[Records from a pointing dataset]
━━━━━━━━━━

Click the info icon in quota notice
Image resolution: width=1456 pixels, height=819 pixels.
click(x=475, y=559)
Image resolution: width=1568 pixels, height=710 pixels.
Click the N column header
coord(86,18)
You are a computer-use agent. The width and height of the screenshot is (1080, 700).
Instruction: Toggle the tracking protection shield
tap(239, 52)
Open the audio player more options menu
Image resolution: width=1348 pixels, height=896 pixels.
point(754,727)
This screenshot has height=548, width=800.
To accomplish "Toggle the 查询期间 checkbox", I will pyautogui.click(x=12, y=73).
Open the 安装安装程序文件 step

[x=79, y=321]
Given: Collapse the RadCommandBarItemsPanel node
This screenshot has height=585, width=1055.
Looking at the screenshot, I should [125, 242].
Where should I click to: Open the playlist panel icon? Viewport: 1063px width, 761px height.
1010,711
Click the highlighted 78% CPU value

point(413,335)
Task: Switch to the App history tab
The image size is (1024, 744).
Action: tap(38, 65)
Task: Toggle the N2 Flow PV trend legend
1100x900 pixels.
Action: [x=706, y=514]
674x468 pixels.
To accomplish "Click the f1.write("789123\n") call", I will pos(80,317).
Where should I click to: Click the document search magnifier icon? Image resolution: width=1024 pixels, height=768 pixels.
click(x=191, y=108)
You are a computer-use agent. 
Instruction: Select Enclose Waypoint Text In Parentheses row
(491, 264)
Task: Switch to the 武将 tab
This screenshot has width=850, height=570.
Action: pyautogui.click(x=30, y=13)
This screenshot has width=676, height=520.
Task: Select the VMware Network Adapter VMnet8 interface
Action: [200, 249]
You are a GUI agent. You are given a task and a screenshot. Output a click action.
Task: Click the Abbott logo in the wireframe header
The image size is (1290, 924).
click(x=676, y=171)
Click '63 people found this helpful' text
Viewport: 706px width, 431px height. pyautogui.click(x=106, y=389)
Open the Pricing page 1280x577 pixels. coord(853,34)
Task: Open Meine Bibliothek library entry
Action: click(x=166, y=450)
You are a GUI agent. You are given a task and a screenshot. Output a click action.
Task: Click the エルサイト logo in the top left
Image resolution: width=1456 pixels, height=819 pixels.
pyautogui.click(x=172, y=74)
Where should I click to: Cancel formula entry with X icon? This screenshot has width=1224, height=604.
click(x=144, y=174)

━━━━━━━━━━

• Task details
Please extract every line of the material above and reproduce each one word for word, with no changes.

• Result of this task
Click the info icon in quota notice
Image resolution: width=1456 pixels, height=819 pixels.
click(x=475, y=559)
Image resolution: width=1568 pixels, height=710 pixels.
Click the N column header
coord(86,18)
You are a computer-use agent. The width and height of the screenshot is (1080, 700).
Instruction: Toggle the tracking protection shield
tap(239, 52)
Open the audio player more options menu
Image resolution: width=1348 pixels, height=896 pixels.
point(754,727)
This screenshot has height=548, width=800.
To accomplish "Toggle the 查询期间 checkbox", I will pyautogui.click(x=12, y=73).
Open the 安装安装程序文件 step

[x=79, y=321]
Given: Collapse the RadCommandBarItemsPanel node
This screenshot has height=585, width=1055.
Looking at the screenshot, I should [125, 242].
Where should I click to: Open the playlist panel icon? Viewport: 1063px width, 761px height.
1010,711
Click the highlighted 78% CPU value

point(413,335)
Task: Switch to the App history tab
The image size is (1024, 744).
Action: tap(38, 65)
Task: Toggle the N2 Flow PV trend legend
1100x900 pixels.
Action: [x=706, y=514]
674x468 pixels.
To accomplish "Click the f1.write("789123\n") call", I will pos(80,317).
Where should I click to: Click the document search magnifier icon? Image resolution: width=1024 pixels, height=768 pixels.
click(x=191, y=108)
You are a computer-use agent. 
Instruction: Select Enclose Waypoint Text In Parentheses row
(491, 264)
Task: Switch to the 武将 tab
This screenshot has width=850, height=570.
Action: pyautogui.click(x=30, y=13)
This screenshot has width=676, height=520.
Task: Select the VMware Network Adapter VMnet8 interface
Action: [200, 249]
You are a GUI agent. You are given a task and a screenshot. Output a click action.
Task: Click the Abbott logo in the wireframe header
The image size is (1290, 924).
click(x=676, y=171)
Click '63 people found this helpful' text
Viewport: 706px width, 431px height. pyautogui.click(x=106, y=389)
Open the Pricing page 1280x577 pixels. coord(853,34)
Task: Open Meine Bibliothek library entry
Action: click(x=166, y=450)
You are a GUI agent. You are given a task and a screenshot. Output a click action.
Task: Click the エルサイト logo in the top left
Image resolution: width=1456 pixels, height=819 pixels.
pyautogui.click(x=172, y=74)
Where should I click to: Cancel formula entry with X icon? This screenshot has width=1224, height=604.
click(x=144, y=174)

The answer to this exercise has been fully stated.